DO THIS: Can you retype, with no changes, the records from the line with "Given: Click the carrot" up to and including the line with "click(378, 98)", and only those lines?
# SUPPLIED MATERIAL start
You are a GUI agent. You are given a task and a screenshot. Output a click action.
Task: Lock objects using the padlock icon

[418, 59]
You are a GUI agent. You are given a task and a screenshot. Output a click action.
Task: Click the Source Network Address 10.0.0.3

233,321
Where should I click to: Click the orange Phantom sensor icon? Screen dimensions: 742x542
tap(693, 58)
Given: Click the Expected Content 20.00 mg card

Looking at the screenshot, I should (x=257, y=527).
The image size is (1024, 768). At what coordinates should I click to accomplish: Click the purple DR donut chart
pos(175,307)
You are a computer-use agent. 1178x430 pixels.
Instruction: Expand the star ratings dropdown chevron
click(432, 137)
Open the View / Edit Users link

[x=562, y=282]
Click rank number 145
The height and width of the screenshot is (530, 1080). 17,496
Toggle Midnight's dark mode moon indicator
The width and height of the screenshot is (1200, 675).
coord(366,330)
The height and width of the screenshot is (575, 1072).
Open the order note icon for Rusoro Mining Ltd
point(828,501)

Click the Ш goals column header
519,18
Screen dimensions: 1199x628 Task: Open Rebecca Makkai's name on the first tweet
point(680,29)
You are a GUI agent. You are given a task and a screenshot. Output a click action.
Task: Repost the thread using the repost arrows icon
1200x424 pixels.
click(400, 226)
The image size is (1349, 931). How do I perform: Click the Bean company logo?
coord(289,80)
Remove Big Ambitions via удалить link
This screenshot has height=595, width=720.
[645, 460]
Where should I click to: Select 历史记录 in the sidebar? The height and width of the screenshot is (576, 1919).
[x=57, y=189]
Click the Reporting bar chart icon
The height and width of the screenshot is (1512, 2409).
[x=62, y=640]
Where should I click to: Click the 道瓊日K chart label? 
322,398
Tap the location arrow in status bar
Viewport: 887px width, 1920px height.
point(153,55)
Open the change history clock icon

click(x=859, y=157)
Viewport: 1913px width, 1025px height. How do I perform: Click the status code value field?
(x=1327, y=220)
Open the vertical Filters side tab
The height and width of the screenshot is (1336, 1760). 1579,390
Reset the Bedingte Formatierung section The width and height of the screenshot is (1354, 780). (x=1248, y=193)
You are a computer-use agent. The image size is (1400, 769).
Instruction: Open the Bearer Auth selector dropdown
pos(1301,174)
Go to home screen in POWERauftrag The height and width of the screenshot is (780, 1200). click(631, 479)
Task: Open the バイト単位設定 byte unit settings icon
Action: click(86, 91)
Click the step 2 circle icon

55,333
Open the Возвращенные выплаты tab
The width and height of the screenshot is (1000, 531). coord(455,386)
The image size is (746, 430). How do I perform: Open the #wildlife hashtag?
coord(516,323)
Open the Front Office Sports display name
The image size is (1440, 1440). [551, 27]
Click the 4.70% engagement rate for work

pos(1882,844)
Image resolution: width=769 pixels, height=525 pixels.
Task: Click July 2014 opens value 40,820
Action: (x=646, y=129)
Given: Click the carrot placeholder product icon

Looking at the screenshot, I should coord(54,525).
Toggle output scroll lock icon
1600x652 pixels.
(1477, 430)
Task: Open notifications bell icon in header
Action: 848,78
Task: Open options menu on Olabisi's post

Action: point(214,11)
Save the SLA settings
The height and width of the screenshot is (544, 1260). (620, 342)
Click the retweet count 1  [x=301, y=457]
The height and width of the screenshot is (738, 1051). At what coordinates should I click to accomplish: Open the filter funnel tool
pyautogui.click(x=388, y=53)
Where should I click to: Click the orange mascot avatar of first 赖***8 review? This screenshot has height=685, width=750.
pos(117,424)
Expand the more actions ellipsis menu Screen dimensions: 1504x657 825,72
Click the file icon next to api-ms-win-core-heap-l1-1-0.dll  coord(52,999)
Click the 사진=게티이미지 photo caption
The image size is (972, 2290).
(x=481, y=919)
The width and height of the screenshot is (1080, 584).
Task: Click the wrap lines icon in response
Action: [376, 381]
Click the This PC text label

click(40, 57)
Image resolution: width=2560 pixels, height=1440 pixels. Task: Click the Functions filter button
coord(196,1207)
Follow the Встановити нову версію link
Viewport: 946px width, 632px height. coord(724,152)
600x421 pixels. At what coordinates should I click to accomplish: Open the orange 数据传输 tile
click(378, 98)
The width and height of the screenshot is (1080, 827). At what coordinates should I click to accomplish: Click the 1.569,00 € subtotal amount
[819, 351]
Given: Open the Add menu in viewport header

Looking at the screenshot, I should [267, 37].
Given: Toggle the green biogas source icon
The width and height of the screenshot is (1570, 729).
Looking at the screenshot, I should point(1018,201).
# SUPPLIED MATERIAL end
ANSWER FOR THE TASK:
Given: Click the carrot placeholder product icon

Looking at the screenshot, I should coord(54,525).
Toggle output scroll lock icon
1600x652 pixels.
(1477, 430)
Task: Open notifications bell icon in header
Action: 848,78
Task: Open options menu on Olabisi's post

Action: point(214,11)
Save the SLA settings
The height and width of the screenshot is (544, 1260). (620, 342)
Click the retweet count 1  [x=301, y=457]
The height and width of the screenshot is (738, 1051). At what coordinates should I click to accomplish: Open the filter funnel tool
pyautogui.click(x=388, y=53)
Where should I click to: Click the orange mascot avatar of first 赖***8 review? This screenshot has height=685, width=750.
pos(117,424)
Expand the more actions ellipsis menu Screen dimensions: 1504x657 825,72
Click the file icon next to api-ms-win-core-heap-l1-1-0.dll  coord(52,999)
Click the 사진=게티이미지 photo caption
The image size is (972, 2290).
(x=481, y=919)
The width and height of the screenshot is (1080, 584).
Task: Click the wrap lines icon in response
Action: [376, 381]
Click the This PC text label

click(40, 57)
Image resolution: width=2560 pixels, height=1440 pixels. Task: Click the Functions filter button
coord(196,1207)
Follow the Встановити нову версію link
Viewport: 946px width, 632px height. coord(724,152)
600x421 pixels. At what coordinates should I click to accomplish: Open the orange 数据传输 tile
click(378, 98)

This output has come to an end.